*TEXT EXCERPT*:
= = = = = = =

Recently in home & food Category

Coffee jar

For a loooong time, I've been wanting to figure out an alternative way to store the bulk coffee we brew at World Fare. However, with such tight margins all the time, we haven't been able to afford one way valve containers and I didn't want to use disposable vacuum seal methods. We've been re-using and re-using one pound bags that one of our volunteers brought in, but the zip-lock seals have been coming apart, which sort of defeats the purpose of the one-way valve bag. They've started to look pretty crummy, especially when they're held closed with paper clips.

But...TODAY I finally found a solution that I could make with items we have on hand. (Rob says he came up with it before, but I just wasn't in the right brain space to hear it then.) I took jars that we'd purchased some time ago from Global Infusion and, after cleaning them thoroughly, drilled small holes in the lids. I then cut out the one-way valves from the coffee bags we've been using and taped them inside the lids. Voila!

Thanks to this web page for the idea! (And also Rob. :)

My dad's mom passed away this week in Arizona and I won't be able to make it out to the funeral, but my thoughts, of course, have been there with my family all week. Here are some memories of my grandma that I sent over to my dad.


Rob and I have moved around quite a bit in the almost-ten years we've been married. Most of our possessions have found their way to us through thrift stores, garage sales, hand-me-downs, curb sides and dumpsters, so when we box up our lives, there are very few objects I'm overly concerned about packing well. Among those very few is a teapot Grandma Marge made for me in her ceramics studio.

= = = = = = =

*THE REQUEST*:
Please copy the blog text between "My dad's mom" and "her ceramics studio.", inclusive, replacing "teapot" with "vase".

= = = = = = =

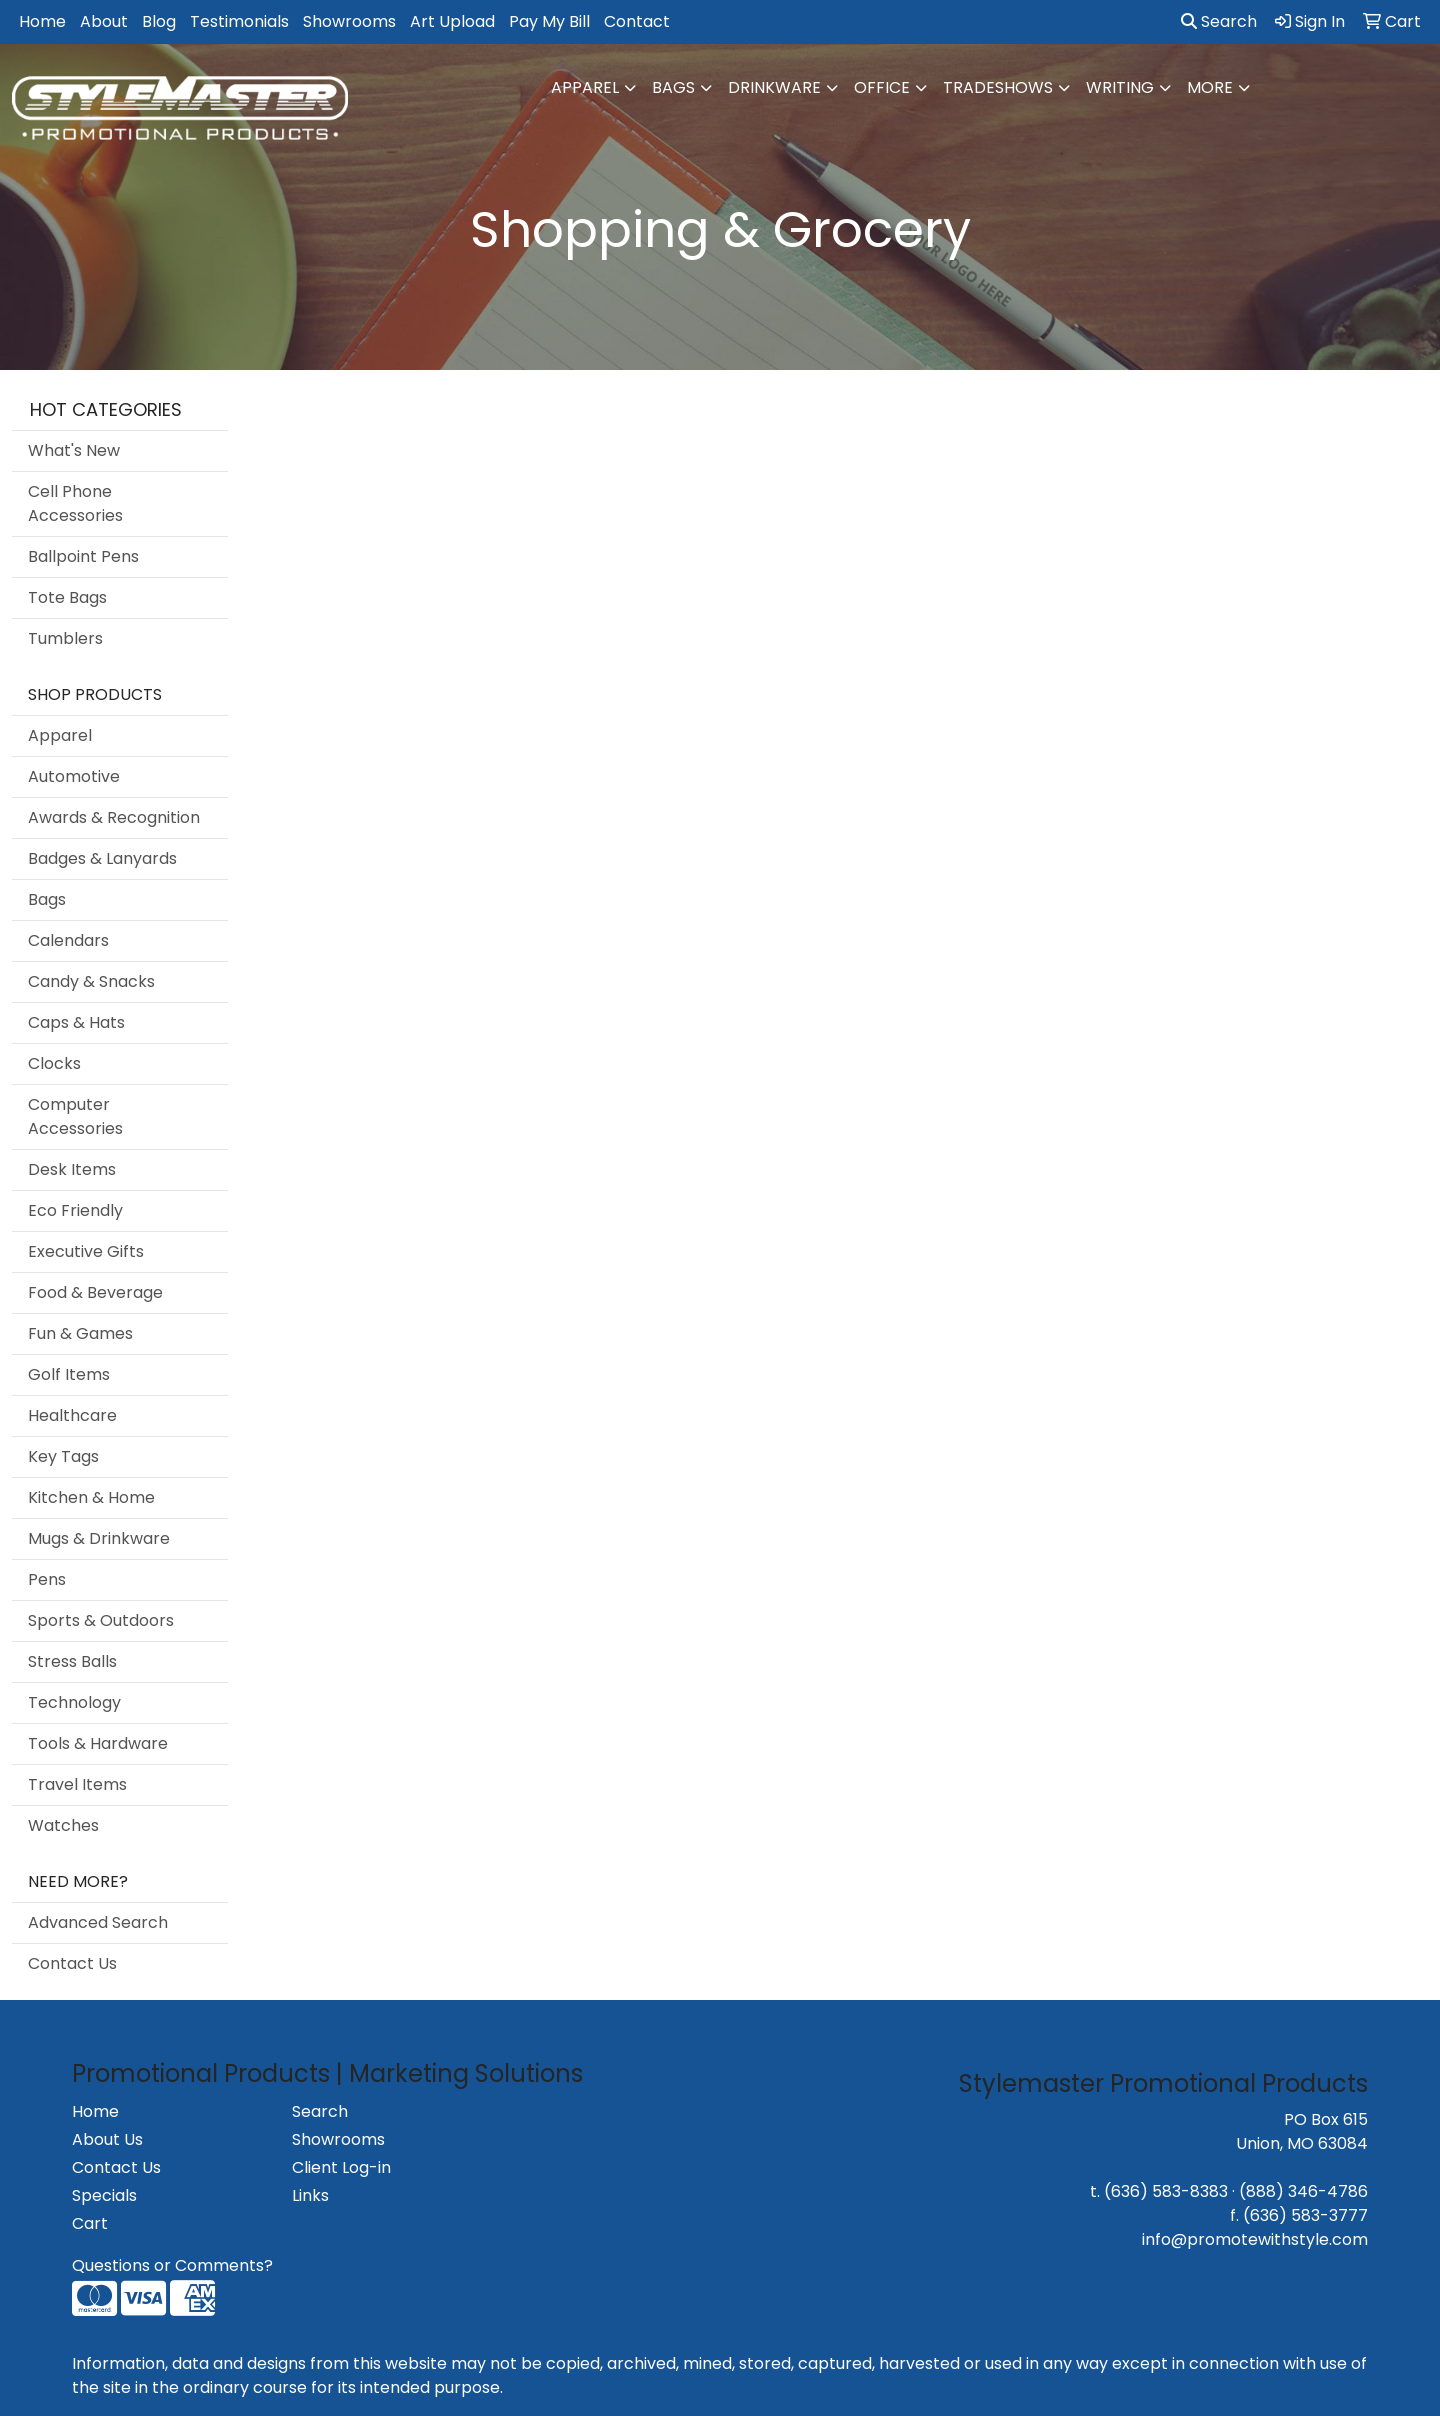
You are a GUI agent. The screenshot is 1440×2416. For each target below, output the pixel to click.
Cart (90, 2223)
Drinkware (774, 87)
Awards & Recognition (114, 817)
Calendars (68, 940)
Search (1219, 21)
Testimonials (239, 21)
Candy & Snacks (91, 981)
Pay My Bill (549, 21)
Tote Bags (67, 597)
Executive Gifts (86, 1251)
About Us (107, 2139)
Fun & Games (80, 1333)
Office (882, 87)
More (1210, 87)
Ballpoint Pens (83, 556)
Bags (673, 87)
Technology (74, 1702)
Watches (63, 1825)
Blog (159, 21)
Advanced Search (98, 1922)
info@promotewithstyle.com (1255, 2239)
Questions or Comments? (172, 2265)
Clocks (54, 1063)
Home (42, 21)
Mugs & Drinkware (99, 1538)
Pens (47, 1579)
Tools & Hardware (98, 1743)
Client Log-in (341, 2167)
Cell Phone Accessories (75, 503)
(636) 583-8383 (1166, 2191)
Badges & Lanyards (102, 858)
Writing (1120, 87)
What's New (74, 450)
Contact (637, 21)
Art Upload (452, 21)
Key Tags (63, 1456)
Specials (104, 2195)
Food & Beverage (95, 1292)
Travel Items (77, 1784)
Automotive (74, 776)
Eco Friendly (75, 1210)
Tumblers (65, 638)
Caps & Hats (76, 1022)
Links (310, 2195)
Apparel (585, 87)
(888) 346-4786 (1303, 2191)
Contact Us (72, 1963)
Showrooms (349, 21)
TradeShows (998, 87)
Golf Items (69, 1374)
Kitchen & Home (91, 1497)
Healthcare (72, 1415)
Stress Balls (72, 1661)
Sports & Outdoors (101, 1620)
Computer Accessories (75, 1116)
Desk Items (72, 1169)
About (104, 21)
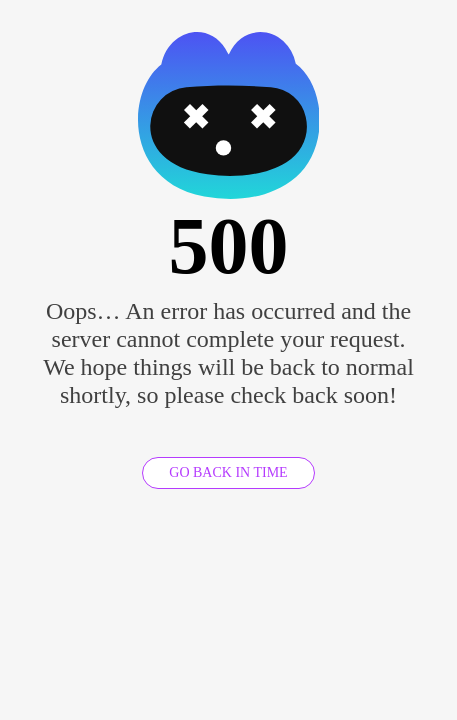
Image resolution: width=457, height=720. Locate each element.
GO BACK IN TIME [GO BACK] (228, 472)
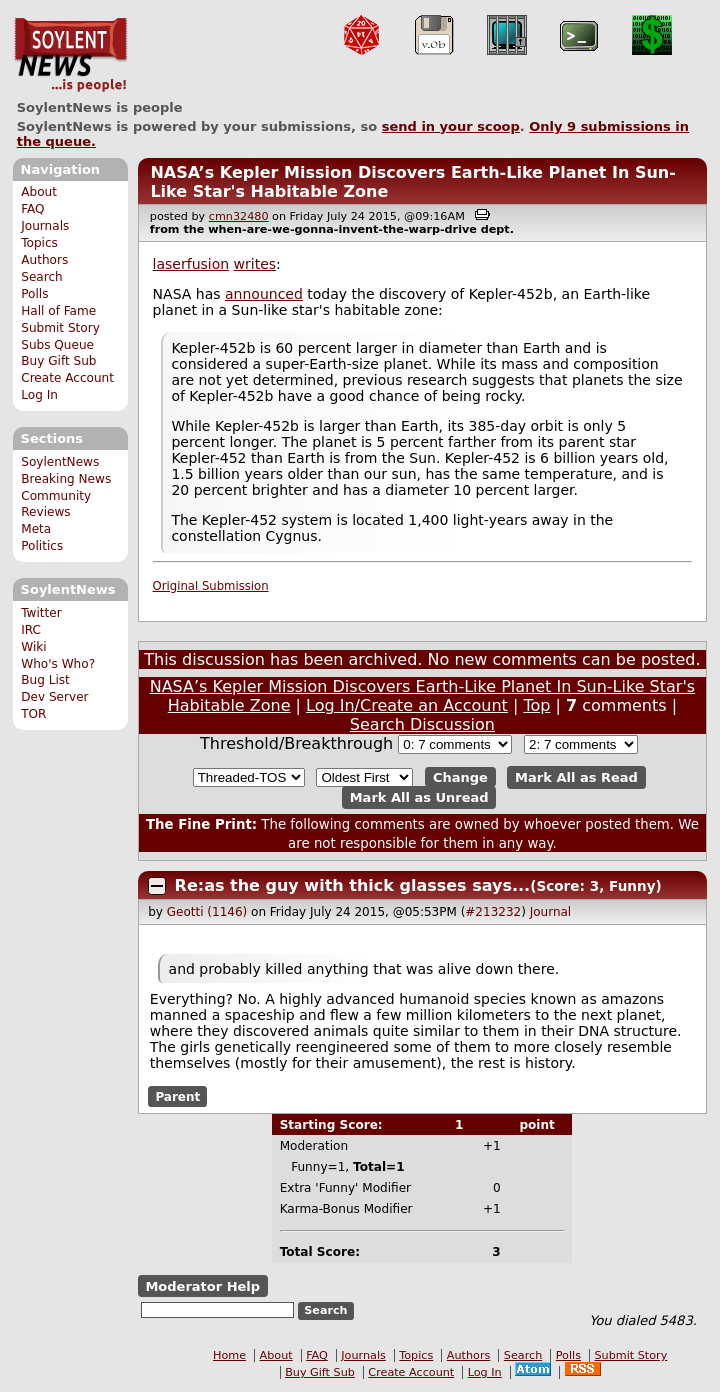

= = = = = = =

*THE RESPONSE*:
My dad's mom passed away this week in Arizona and I won't be able to make it out to the funeral, but my thoughts, of course, have been there with my family all week. Here are some memories of my grandma that I sent over to my dad.


Rob and I have moved around quite a bit in the almost-ten years we've been married. Most of our possessions have found their way to us through thrift stores, garage sales, hand-me-downs, curb sides and dumpsters, so when we box up our lives, there are very few objects I'm overly concerned about packing well. Among those very few is a vase Grandma Marge made for me in her ceramics studio.